(Stored data entries)

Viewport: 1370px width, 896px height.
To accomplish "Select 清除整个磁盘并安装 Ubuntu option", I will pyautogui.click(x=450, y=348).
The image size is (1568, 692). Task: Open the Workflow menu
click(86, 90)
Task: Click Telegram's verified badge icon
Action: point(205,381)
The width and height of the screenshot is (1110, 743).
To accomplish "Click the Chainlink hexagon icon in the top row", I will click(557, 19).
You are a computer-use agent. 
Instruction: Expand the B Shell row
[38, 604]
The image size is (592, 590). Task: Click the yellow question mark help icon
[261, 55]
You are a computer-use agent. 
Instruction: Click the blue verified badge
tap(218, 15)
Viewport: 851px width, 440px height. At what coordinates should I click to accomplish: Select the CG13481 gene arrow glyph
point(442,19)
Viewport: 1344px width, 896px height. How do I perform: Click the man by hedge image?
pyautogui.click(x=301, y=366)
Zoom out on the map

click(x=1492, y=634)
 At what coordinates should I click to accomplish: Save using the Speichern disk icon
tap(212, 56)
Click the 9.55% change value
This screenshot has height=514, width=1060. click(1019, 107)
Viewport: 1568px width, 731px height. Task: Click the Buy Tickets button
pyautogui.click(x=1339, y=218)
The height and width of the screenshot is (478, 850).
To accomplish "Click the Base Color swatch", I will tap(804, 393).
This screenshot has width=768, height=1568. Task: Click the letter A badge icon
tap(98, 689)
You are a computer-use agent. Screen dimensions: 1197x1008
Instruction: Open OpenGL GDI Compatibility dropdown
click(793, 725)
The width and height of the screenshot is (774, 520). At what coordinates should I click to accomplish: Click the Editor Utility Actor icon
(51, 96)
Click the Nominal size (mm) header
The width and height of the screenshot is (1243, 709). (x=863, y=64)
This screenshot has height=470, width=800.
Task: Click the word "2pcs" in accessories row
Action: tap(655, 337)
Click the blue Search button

■ Exercise aim: Apply a filter for "will" to the data above, then copy each line that matches.

■ Response to this task:
To accomplish "Select 清除整个磁盘并安装 Ubuntu option", I will pyautogui.click(x=450, y=348).
To accomplish "Click the Chainlink hexagon icon in the top row", I will click(557, 19).
To accomplish "Click the Base Color swatch", I will tap(804, 393).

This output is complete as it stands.